Perhaps it’s only because there was nothing else going on in this one stoplight town but pretty much the entire high school showed up. We had 176 teenagers spend the night in the high school cafeteria. That may not sound like a large number for many churches but that was significantly more than the average Sunday morning attendance at the church.
The town had a large African-American population. I had been told when I was hired that there was some racial tension but I had not seen any real indication of it. The mix that night was about 50/50 between black and white students. The event ended the next morning with me thinking I was a cross between Billy Graham and Martin Luther King Jr. I had not only planned and hosted the highest attended event in our churches history, but I had single handedly healed any racial divide in our community.
The kids left at 7:00 a.m. and after cleaning up, I stumbled home and into bed about 9:30 a.m.

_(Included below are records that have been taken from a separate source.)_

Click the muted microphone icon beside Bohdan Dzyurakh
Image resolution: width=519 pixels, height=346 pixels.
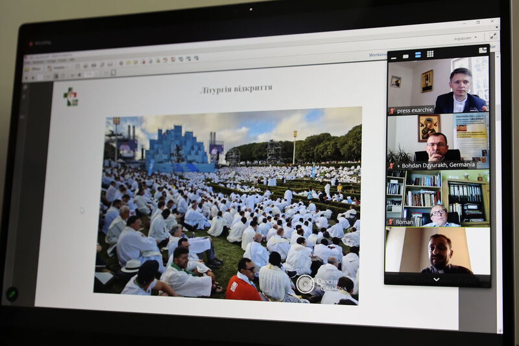(391, 166)
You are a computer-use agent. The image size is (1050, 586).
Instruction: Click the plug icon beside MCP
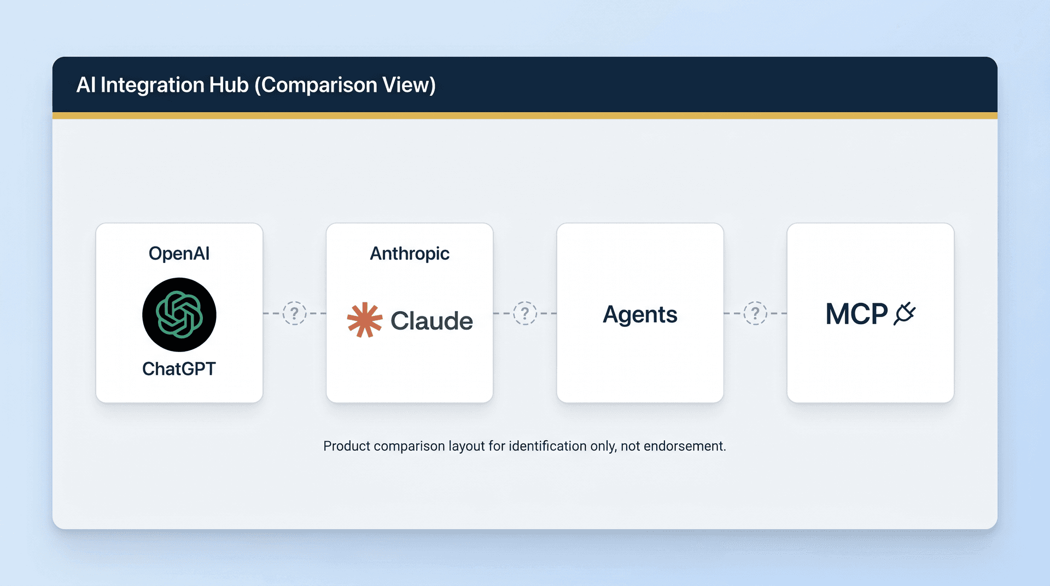pos(905,314)
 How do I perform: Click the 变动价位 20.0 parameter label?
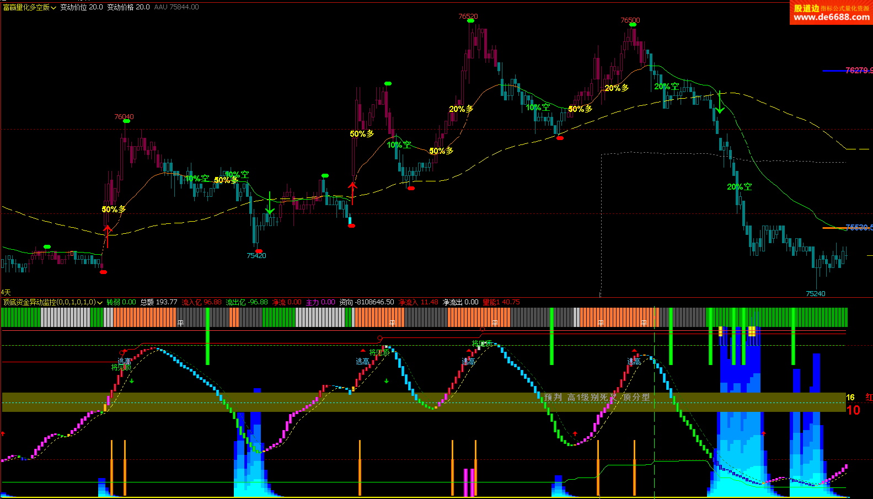[x=82, y=7]
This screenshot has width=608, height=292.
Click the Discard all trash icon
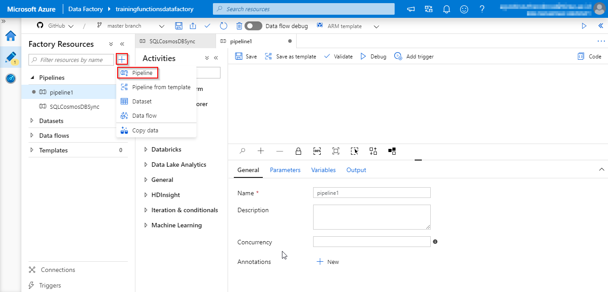tap(239, 26)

At 10:00 a.m. I was awakened by a phone call from the chairman of the youth committee. He said the committee had called an emergency meeting and that I was to be there at 11:00 a.m. I went to the meeting thinking that they were going to give me a medal for being the greatest Youth Minister in the history of the congregation, but that’s not exactly what happened.
I walked into the living room of the chairman’s house and sat down in the only vacant chair in a pre-arranged circle. After an awkward silence the chairman finally spoke: “We’ve asked you here because we’ve decided that we can’t allow you to have any more activities like the one you had last night.” I was dumbfounded. “Why?” I asked. “We just don’t think it’s the direction our youth ministry needs to be heading.” “Why?” I asked. “Well, it’s just not what we think is in the best interest of our church.” “Why? I asked. (Even at 22, I knew when I was listening to bull shit and I thought if I asked the same question enough times I might finally get a real answer.) Finally a woman in the group, who also happened to be the church secretary, spoke up: “We don’t want them black kids thinking they can come to our church.” Finally, the truth had been spoken. (In reality, her English was probably better than that but I like to attribute bad grammar to her because it helps me continue to vilify her in my memory.)
My soul died a little that day, and that was probably the beginning of my bizarre love/hate relationship with the ministry. In the 31 years since then I’ve learned that there are assholes in all walks of life and in all professions but in that moment I was convinced that God had called me to the only church in the world that had mean people in it.
I know literally hundreds of people in the ministry and every single one of them have a similar story. That’s because churches are made up of imperfect people of which I am the chief among them.
This event in my life has been on my mind lately because I was sitting in the international service that my church launched recently looking at the faces around me. There were 11 countries represented and I’m pretty sure I heard at least that many languages being spoken in the hallways after the service.
During the service I kept thinking back 31 years to the moment in that living room when I heard the words “we don’t want them thinking they can come to our church.” Well, now “they” ARE my church.
And in that moment I’m pretty sure the part of my soul that died 31 years ago was restored.